THE TASK
Leave out the pictures and output exactly the lines below from the one with "This screenshot has height=206, width=375." down to the one with "You are a computer-use", both of them included.

(TASK DATA Opens)

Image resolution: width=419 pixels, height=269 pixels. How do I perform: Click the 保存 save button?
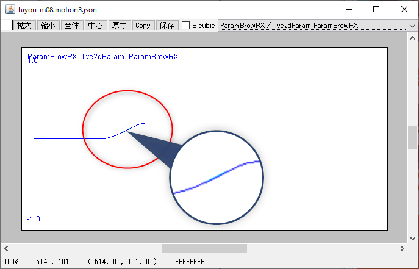click(x=167, y=26)
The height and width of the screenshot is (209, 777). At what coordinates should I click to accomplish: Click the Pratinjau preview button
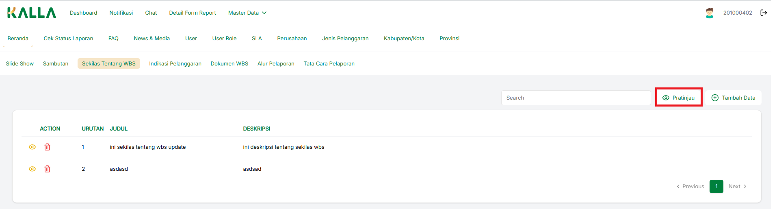679,98
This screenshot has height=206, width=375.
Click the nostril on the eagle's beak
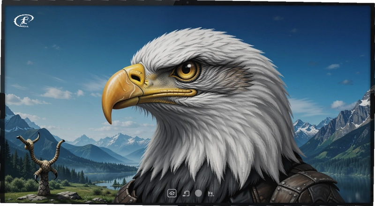[x=136, y=78]
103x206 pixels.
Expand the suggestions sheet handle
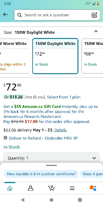point(52,165)

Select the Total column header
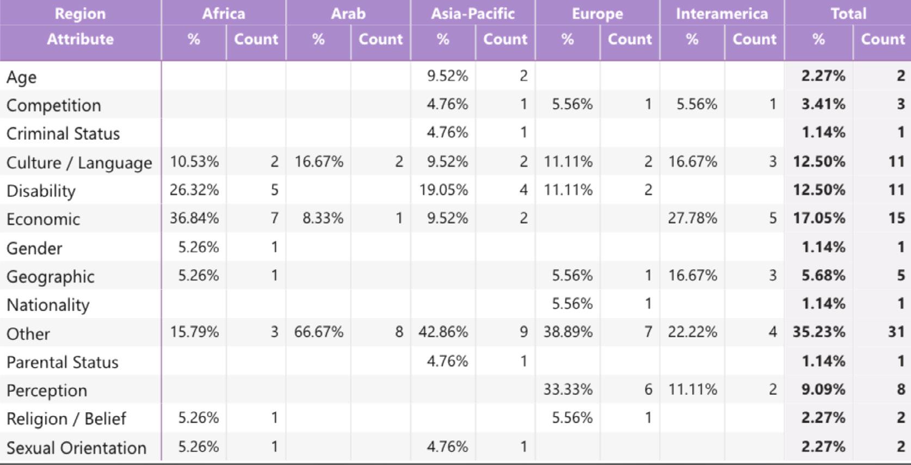[847, 14]
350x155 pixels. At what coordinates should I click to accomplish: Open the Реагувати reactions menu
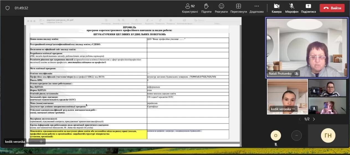click(x=221, y=8)
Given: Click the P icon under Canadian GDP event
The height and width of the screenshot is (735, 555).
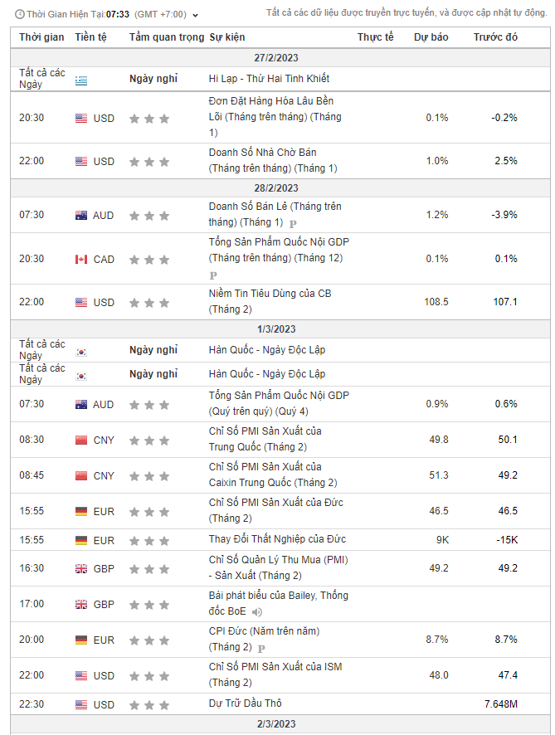Looking at the screenshot, I should [x=213, y=275].
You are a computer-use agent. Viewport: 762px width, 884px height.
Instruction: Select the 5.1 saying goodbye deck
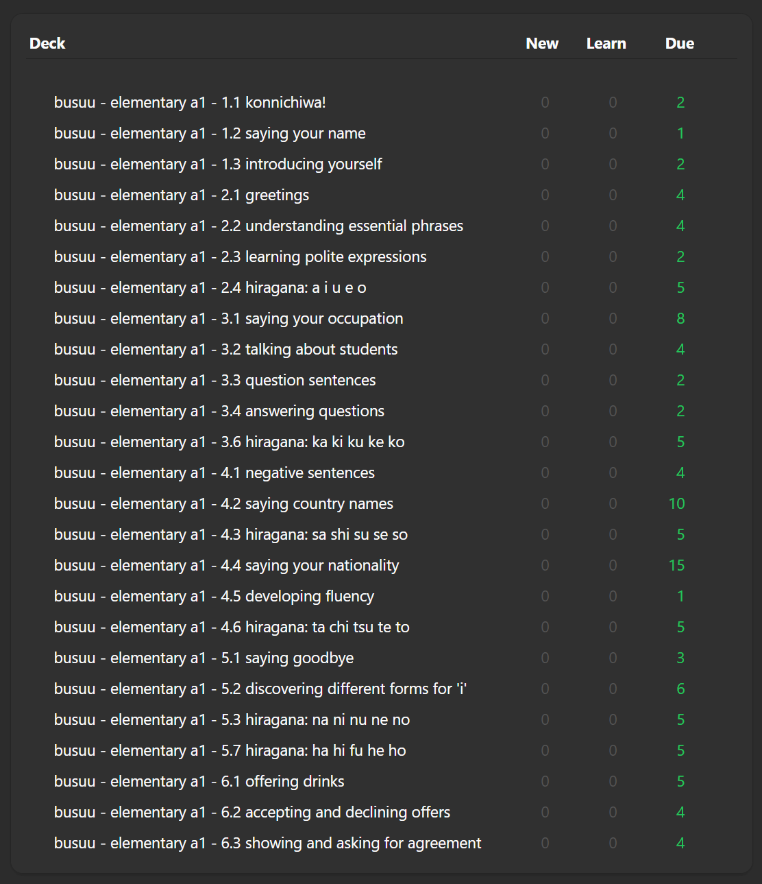point(204,658)
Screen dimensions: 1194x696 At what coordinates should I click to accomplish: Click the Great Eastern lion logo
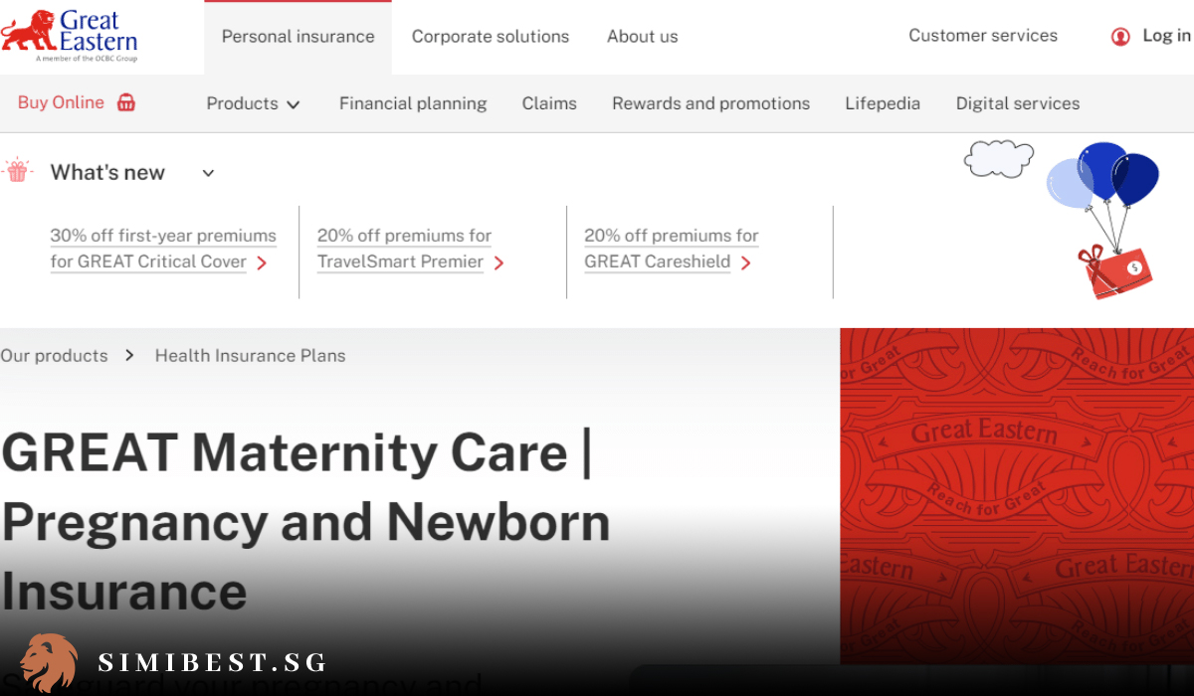click(27, 30)
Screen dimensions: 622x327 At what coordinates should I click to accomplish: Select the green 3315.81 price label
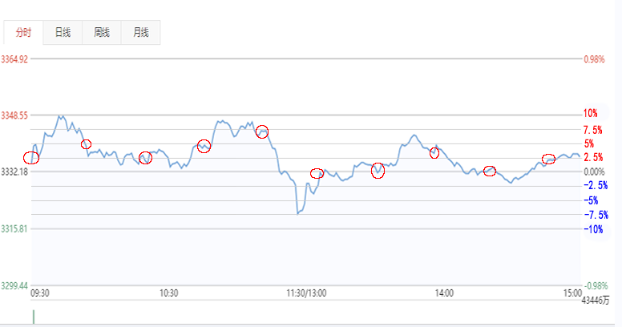15,229
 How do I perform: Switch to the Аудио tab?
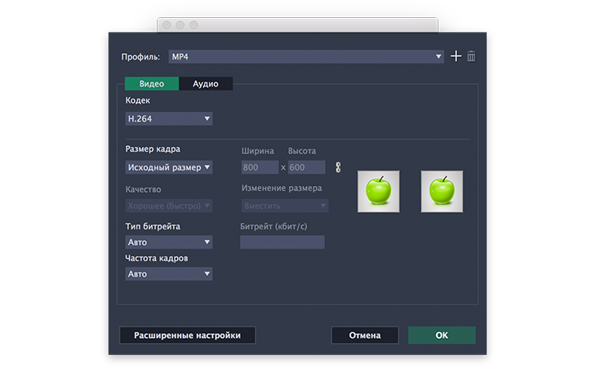tap(205, 83)
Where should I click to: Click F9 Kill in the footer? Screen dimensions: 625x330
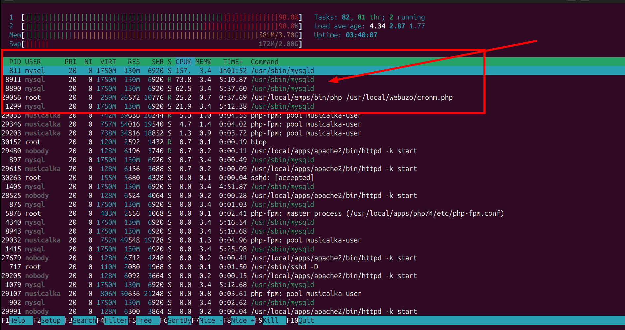click(270, 320)
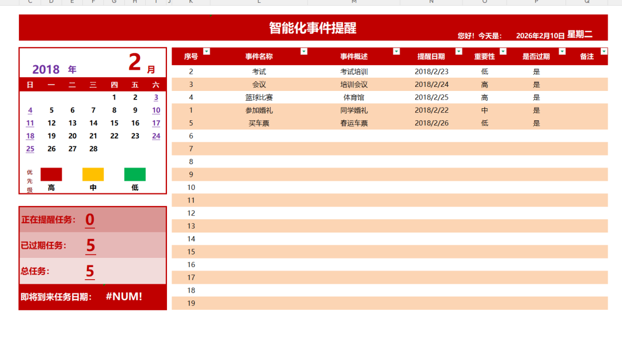The width and height of the screenshot is (622, 346).
Task: Click calendar date 24 link
Action: [156, 136]
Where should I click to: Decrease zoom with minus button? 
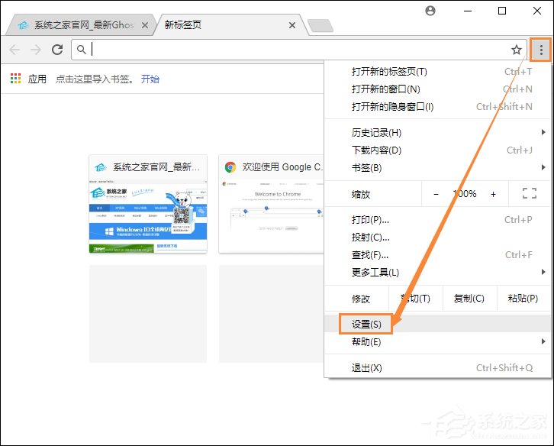click(436, 194)
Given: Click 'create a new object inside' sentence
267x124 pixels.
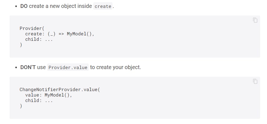Looking at the screenshot, I should [x=60, y=6].
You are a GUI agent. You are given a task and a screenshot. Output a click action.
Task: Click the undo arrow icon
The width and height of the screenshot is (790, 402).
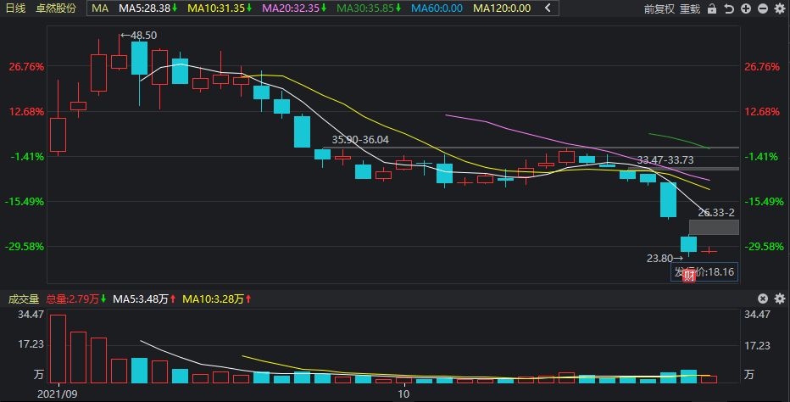pos(729,8)
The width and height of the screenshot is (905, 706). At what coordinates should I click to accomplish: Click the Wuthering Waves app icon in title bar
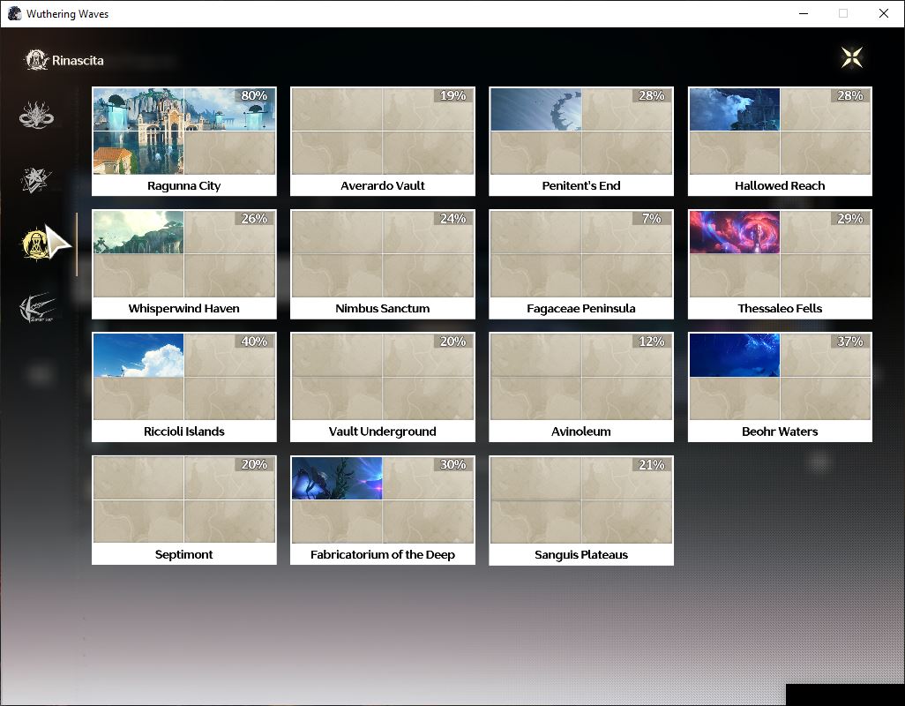click(x=14, y=13)
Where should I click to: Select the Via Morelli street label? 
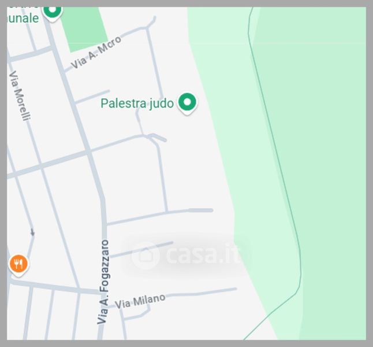pyautogui.click(x=20, y=96)
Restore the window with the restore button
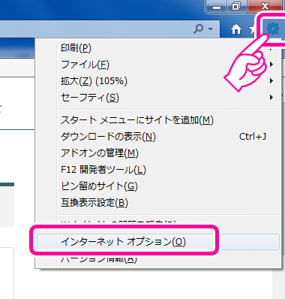This screenshot has width=285, height=299. point(236,6)
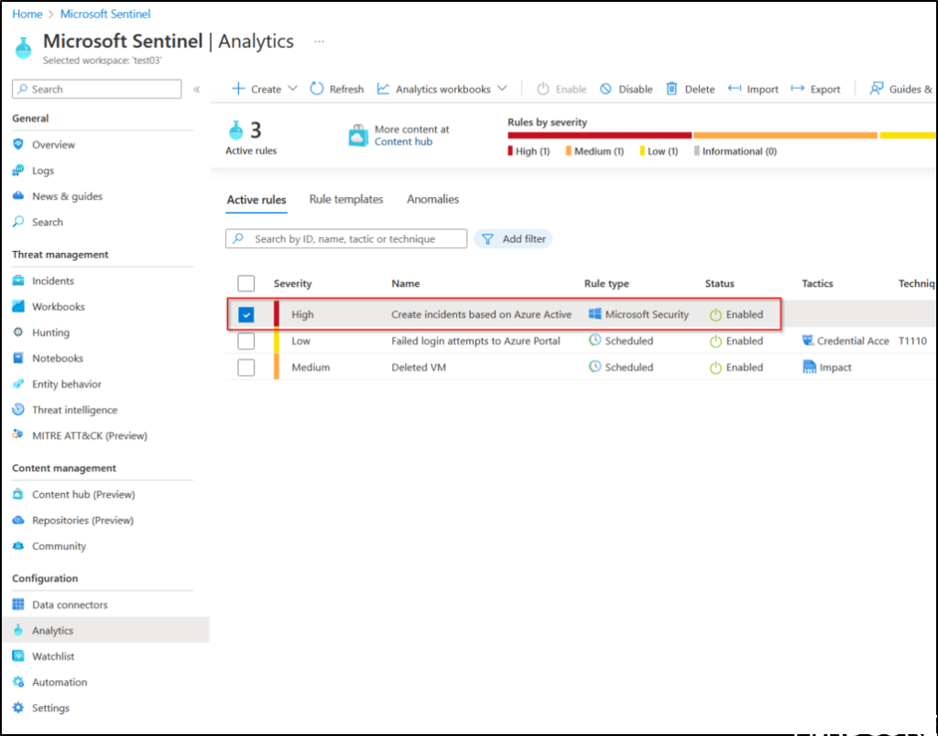Check the Failed login attempts rule checkbox
Image resolution: width=938 pixels, height=736 pixels.
pyautogui.click(x=245, y=341)
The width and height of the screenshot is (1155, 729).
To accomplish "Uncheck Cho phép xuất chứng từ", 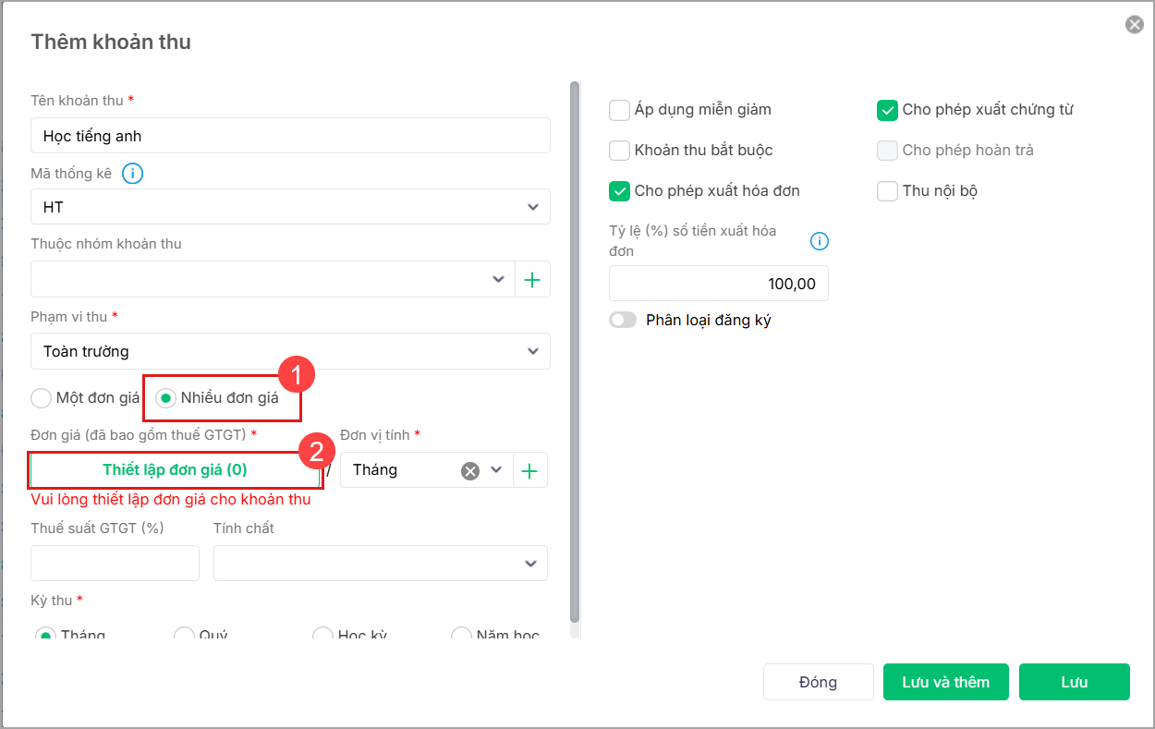I will (x=887, y=110).
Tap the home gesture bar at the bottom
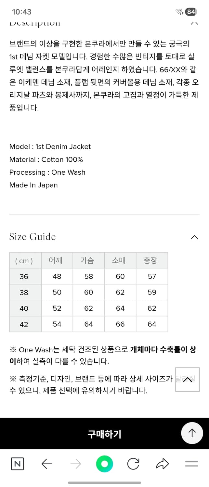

(TASK DATA Closes)

WRITTEN SOLUTION
This screenshot has height=206, width=375.
Click the nostril on the eagle's beak
[x=136, y=78]
103x206 pixels.
Expand the suggestions sheet handle
point(52,165)

Select the Total column header
[847, 14]
350x155 pixels. At what coordinates should I click to accomplish: Open the Реагувати reactions menu
click(x=221, y=8)
Given: Click the P icon under Canadian GDP event
The height and width of the screenshot is (735, 555).
Looking at the screenshot, I should [x=213, y=275].
You are a computer-use agent. Viewport: 762px width, 884px height.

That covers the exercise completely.